NEDERLANDS
23
5.1.
Gespecialiseerd personeel
Geadviseerd wordt de installatie te laten verrichten door competent,
gekwalificeerd personeel dat voldoet aan de technische eisen die
worden gesteld door de specifieke voorschriften op dit gebied
.
Met
gekwalificeerd personeel
worden personen bedoeld die gezien hun opleiding, ervaring en
training, alsook gezien hun kennis van de betreffende normen, voorschriften en regelgeving op
het gebied van ongevallenpreventie en van de dienstomstandigheden geautoriseerd zijn door de
verantwoordelijke voor de veiligheid van de installatie om alle vereiste activiteiten te
verrichten en hierbij in staat zijn om elk gevaar te onderkennen en te vermijden. (Definitie van
technisch personeel volgens IEC 364)
Het apparaat is niet bedoeld voor gebruik door personen (waaronder kinderen) met beperkte
lichamelijke, sensoriële of mentale vermogens, of die onvoldoende ervaring of kennis ervan
hebben, tenzij zij bij het gebruik van het apparaat onder toezicht staan van of geïnstrueerd
worden door iemand die verantwoordelijk is voor hun veiligheid. Kinderen moeten in het oog
gehouden worden om erop toe te zien dat ze niet met het apparaat spelen.
5.2.
Veiligheid
Het gebruik is uitsluitend toegestaan als in het elektrische systeem de veiligheidsmaatregelen zijn getroffen
die worden voorgeschreven door de normen die van kracht zijn in het land waar het product geïnstalleerd is.
5.3.
Verantwoordelijkheid
De fabrikant is niet verantwoordelijk voor de werking van de beluchters of eventuele
schade die erdoor veroorzaakt wordt, als de beluchters onklaar gemaakt of gewijzigd
worden en/of als men hen laat werken buiten het aanbevolen werkveld of in strijd met
andere voorschriften die in deze handleiding worden beschreven.

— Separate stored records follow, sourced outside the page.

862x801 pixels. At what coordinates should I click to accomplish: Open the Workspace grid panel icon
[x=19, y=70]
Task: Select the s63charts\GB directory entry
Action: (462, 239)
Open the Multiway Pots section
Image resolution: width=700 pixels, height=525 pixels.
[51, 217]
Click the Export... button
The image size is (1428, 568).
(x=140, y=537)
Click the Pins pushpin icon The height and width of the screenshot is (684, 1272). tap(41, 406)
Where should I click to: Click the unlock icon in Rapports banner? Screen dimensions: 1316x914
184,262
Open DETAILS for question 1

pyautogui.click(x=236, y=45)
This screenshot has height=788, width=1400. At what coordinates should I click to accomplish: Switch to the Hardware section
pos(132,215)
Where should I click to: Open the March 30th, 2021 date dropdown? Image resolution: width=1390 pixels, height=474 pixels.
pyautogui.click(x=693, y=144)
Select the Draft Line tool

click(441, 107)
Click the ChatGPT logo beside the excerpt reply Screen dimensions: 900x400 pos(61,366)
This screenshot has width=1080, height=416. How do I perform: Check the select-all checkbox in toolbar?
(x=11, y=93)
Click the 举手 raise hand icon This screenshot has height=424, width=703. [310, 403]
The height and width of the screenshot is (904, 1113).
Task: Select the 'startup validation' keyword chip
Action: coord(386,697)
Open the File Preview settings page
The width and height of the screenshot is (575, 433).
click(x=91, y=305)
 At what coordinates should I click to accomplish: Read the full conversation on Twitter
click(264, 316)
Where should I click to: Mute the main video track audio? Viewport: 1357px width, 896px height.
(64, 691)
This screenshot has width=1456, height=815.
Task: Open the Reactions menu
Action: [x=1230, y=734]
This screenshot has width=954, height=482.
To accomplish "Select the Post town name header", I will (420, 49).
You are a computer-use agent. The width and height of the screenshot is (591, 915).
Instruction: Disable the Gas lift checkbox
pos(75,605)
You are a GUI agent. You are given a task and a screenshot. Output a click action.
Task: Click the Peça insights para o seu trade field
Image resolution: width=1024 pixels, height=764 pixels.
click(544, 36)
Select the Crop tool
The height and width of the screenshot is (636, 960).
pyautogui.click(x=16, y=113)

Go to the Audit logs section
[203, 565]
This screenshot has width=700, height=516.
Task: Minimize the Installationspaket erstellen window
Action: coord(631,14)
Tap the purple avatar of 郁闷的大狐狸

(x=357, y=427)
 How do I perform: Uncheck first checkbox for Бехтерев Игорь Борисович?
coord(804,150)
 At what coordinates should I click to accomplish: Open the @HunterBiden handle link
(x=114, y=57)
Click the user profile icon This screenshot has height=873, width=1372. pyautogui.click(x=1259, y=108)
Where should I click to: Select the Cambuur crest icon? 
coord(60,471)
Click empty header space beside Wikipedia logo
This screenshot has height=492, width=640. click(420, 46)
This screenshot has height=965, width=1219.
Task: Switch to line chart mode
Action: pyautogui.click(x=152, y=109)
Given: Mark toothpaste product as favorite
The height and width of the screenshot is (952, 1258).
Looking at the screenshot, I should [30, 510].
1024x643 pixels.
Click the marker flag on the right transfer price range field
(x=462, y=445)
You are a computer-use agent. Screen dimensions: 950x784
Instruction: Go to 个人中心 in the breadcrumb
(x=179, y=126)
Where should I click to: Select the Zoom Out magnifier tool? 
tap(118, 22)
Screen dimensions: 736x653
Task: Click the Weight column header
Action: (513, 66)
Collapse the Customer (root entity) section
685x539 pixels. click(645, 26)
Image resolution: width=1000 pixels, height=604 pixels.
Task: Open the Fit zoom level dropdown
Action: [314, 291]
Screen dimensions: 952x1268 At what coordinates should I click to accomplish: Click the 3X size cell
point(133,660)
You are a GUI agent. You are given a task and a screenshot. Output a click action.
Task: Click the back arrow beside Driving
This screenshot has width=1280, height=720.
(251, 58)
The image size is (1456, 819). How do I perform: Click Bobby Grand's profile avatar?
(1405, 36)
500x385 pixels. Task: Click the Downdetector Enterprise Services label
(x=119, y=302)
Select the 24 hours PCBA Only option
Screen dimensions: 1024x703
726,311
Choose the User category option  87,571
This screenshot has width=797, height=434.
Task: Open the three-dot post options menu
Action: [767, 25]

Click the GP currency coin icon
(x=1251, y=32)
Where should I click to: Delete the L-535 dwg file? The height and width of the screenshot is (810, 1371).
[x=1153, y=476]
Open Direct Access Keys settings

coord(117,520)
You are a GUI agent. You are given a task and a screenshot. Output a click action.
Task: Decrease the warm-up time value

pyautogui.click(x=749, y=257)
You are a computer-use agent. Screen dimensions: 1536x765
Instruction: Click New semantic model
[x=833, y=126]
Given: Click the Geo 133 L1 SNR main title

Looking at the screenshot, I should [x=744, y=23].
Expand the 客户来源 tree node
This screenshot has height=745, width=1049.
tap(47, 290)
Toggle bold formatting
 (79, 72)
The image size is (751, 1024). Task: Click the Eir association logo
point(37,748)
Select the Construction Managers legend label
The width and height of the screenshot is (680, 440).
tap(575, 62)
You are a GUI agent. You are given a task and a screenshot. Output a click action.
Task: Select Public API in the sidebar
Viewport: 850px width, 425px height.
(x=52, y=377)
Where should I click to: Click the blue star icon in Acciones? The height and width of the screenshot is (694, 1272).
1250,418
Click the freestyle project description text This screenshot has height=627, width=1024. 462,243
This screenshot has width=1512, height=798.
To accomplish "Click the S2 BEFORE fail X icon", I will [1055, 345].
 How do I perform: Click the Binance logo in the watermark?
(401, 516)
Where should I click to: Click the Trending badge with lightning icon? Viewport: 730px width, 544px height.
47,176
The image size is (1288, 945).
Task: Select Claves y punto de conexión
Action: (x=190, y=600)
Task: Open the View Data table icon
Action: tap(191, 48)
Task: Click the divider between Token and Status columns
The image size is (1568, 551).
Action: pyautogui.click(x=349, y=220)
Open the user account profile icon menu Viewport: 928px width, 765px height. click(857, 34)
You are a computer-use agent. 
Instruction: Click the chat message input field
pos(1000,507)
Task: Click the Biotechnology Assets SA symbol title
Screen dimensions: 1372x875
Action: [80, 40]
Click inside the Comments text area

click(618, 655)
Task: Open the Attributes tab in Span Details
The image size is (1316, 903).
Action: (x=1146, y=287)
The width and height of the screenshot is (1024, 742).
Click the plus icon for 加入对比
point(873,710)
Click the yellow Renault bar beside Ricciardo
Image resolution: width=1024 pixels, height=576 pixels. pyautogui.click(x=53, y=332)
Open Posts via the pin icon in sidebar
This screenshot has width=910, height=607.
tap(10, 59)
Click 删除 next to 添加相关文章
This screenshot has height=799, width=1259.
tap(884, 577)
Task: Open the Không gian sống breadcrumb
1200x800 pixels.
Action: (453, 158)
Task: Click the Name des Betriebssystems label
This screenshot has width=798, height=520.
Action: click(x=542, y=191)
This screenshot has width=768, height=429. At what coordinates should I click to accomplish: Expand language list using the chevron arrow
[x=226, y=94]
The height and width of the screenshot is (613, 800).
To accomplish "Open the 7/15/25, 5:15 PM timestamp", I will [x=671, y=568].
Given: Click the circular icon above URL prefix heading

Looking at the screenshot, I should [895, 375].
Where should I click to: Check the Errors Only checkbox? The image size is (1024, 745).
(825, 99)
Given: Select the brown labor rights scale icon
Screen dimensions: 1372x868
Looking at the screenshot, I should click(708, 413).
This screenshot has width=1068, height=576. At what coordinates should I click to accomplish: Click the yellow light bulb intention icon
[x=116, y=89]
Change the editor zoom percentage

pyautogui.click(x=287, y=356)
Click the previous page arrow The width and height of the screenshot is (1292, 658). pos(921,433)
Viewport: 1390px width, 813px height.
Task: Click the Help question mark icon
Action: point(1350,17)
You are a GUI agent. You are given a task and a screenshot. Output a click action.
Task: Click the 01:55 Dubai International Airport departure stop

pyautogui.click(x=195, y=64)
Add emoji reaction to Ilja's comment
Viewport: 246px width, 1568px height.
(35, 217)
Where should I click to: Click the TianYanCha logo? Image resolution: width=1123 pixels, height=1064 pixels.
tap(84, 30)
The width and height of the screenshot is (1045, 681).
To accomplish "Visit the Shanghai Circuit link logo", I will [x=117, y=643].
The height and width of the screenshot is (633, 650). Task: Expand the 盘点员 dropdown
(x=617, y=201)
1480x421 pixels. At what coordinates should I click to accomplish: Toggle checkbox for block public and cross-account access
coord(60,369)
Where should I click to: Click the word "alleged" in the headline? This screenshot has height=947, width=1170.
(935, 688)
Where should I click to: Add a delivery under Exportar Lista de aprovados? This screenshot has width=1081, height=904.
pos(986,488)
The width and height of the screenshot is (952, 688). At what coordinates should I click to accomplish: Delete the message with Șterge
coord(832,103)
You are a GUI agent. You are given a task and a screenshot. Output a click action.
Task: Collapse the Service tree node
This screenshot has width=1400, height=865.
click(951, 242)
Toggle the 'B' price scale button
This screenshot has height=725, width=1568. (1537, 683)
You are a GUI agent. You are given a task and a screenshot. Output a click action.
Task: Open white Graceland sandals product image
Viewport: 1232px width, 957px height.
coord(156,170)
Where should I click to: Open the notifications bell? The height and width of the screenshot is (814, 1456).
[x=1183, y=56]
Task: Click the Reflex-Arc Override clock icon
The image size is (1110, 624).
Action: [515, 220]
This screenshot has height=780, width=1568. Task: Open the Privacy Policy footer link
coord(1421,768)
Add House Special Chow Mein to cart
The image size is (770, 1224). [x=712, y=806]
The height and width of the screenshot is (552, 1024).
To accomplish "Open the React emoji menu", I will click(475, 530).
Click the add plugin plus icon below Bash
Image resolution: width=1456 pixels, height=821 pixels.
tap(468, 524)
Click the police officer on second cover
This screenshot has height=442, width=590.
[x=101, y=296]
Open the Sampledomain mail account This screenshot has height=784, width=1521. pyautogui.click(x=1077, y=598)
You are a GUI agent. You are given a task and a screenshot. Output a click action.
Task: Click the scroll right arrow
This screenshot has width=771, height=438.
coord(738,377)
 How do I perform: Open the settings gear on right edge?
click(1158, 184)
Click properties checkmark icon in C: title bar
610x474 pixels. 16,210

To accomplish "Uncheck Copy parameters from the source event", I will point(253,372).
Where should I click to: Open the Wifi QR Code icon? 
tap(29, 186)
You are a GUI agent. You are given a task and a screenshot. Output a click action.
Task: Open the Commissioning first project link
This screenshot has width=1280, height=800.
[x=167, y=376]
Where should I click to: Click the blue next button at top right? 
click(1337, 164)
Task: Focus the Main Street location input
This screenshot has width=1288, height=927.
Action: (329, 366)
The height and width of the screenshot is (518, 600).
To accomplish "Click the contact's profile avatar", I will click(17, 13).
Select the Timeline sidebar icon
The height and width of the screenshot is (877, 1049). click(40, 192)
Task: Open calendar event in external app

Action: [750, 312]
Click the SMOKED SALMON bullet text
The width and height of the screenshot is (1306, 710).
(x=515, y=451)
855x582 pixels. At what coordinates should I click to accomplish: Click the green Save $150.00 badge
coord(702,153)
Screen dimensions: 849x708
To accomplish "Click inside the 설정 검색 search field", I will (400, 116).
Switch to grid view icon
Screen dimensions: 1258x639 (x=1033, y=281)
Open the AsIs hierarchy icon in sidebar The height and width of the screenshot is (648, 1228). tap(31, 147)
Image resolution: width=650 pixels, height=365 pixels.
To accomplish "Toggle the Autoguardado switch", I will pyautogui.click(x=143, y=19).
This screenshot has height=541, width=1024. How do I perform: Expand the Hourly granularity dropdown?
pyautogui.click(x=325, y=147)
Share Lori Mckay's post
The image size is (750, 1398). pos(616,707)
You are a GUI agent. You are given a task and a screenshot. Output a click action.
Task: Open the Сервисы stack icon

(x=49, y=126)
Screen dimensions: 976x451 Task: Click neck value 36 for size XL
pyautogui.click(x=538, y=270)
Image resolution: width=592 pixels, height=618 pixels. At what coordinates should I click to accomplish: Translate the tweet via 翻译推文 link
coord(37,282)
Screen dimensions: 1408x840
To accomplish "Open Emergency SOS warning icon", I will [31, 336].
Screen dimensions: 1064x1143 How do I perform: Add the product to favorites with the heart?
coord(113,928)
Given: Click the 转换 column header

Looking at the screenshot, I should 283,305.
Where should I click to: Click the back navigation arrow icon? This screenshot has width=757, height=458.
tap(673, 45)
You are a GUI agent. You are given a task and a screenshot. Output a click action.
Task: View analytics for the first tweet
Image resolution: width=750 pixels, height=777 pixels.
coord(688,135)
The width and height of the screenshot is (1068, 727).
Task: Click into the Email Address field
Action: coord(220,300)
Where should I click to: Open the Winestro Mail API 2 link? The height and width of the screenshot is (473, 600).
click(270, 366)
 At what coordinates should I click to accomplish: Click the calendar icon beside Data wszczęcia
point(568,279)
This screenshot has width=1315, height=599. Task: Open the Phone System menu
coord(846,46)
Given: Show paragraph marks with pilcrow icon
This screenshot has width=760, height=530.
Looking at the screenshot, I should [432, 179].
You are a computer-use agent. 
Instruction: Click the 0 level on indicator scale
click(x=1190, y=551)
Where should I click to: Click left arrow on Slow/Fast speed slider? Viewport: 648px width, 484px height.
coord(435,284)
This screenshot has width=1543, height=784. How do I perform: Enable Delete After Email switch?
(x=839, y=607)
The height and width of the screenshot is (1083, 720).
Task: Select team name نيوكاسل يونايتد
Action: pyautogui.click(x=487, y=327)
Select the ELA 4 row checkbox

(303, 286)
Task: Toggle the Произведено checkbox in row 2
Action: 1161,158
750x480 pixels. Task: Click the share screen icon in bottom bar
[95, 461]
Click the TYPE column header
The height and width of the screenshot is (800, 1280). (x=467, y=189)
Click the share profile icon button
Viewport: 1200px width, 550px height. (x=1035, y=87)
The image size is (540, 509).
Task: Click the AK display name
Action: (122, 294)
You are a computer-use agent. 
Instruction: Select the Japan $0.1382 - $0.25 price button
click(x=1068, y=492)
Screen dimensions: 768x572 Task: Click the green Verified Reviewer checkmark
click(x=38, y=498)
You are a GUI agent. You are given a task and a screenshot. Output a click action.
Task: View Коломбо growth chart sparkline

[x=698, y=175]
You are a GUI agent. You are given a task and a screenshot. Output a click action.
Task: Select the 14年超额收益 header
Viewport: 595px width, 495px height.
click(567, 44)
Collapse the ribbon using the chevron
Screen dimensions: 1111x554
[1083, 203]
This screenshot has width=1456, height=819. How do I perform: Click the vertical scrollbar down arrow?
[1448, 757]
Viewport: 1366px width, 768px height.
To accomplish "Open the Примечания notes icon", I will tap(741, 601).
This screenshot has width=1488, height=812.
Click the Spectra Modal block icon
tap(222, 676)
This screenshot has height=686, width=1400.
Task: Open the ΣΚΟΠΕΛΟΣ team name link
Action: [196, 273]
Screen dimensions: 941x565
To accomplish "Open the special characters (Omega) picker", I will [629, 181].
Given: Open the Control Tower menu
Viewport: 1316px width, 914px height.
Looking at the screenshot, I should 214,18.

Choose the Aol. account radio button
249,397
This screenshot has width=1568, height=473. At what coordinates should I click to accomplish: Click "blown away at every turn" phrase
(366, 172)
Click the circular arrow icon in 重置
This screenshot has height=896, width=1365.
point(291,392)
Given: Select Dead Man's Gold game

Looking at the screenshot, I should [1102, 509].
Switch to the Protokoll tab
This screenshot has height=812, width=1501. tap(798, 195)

Verder aanvaardt hij geen enkele aansprakelijkheid voor mogelijke onnauwkeurigheden
in deze instructiehandleiding, als deze te wijten zijn aan druk- of transcriptiefouten. Hij
behoudt zich het recht voor om wijzigingen aan de producten aan te brengen die hij
noodzakelijk of nuttig acht, zonder de essentiële kenmerken aan te tasten.
6.
INSTALLATIE
6.1.
De beluchter genereert een opwaartse duwkracht door middel van de rotor. Om deze reden moet de
beluchter worden vastgezet om torsiekrachten of verplaatsingen te vermijden.
6.2.
Tijdens de montage moet u zich er in het bijzonder van verzekeren dat het product correct is
ondergedompeld op een diepte van minstens 20 cm. Als deze minimale installatiemaat niet wordt
aangehouden, raakt de motor oververhit waardoor de thermische overstroombeveiliging zou
kunnen ingrijpen.
6.3.
Alle voedingskabels van de beluchter en de gebruikte pompen moeten stevig vastgezet zijn en
mogen niet in het afvalwater terechtkomen. Zodoende kan de draaiende rotor niet in contact
komen met de kabels waardoor deze beschadigd zouden kunnen raken.
6.4.
Op de aanzuigopening met schroefdraad moet een bocht van 90° worden bevestigd met de nodige
afdichtingen, en vervolgens moet er een afzuigleiding worden aangebracht met een
slangklembandje.
Let op: de beluchter moet in verticale stand worden geïnstalleerd!
7.
ELEKTRISCHE AANSLUITING:
Let op: neem altijd de veiligheidsnormen in acht!
Verzeker u ervan dat de netspanning correspondeert met de spanning die vermeld
staqat op het typeplaatje en
DAT HET MOGELIJK IS EEN GOEDE AARDING
TE VERRICHTEN
7.1.
Het wordt aanbevolen de vaste pompstations op een inrichting te monteren met een
verschilstroom voor uitschakeling van minder dan 30 mA.
7.2.
De monofasemotoren hebben een ingebouwde thermische overstroombeveiliging en kunnen direct
worden aangesloten op het net.
NB:
als de motor overbelast is, stopt hij automatisch.
Wanneer hij
afgekoeld is, start hij automatisch weer zonder dat handmatige tussenkomst nodig is.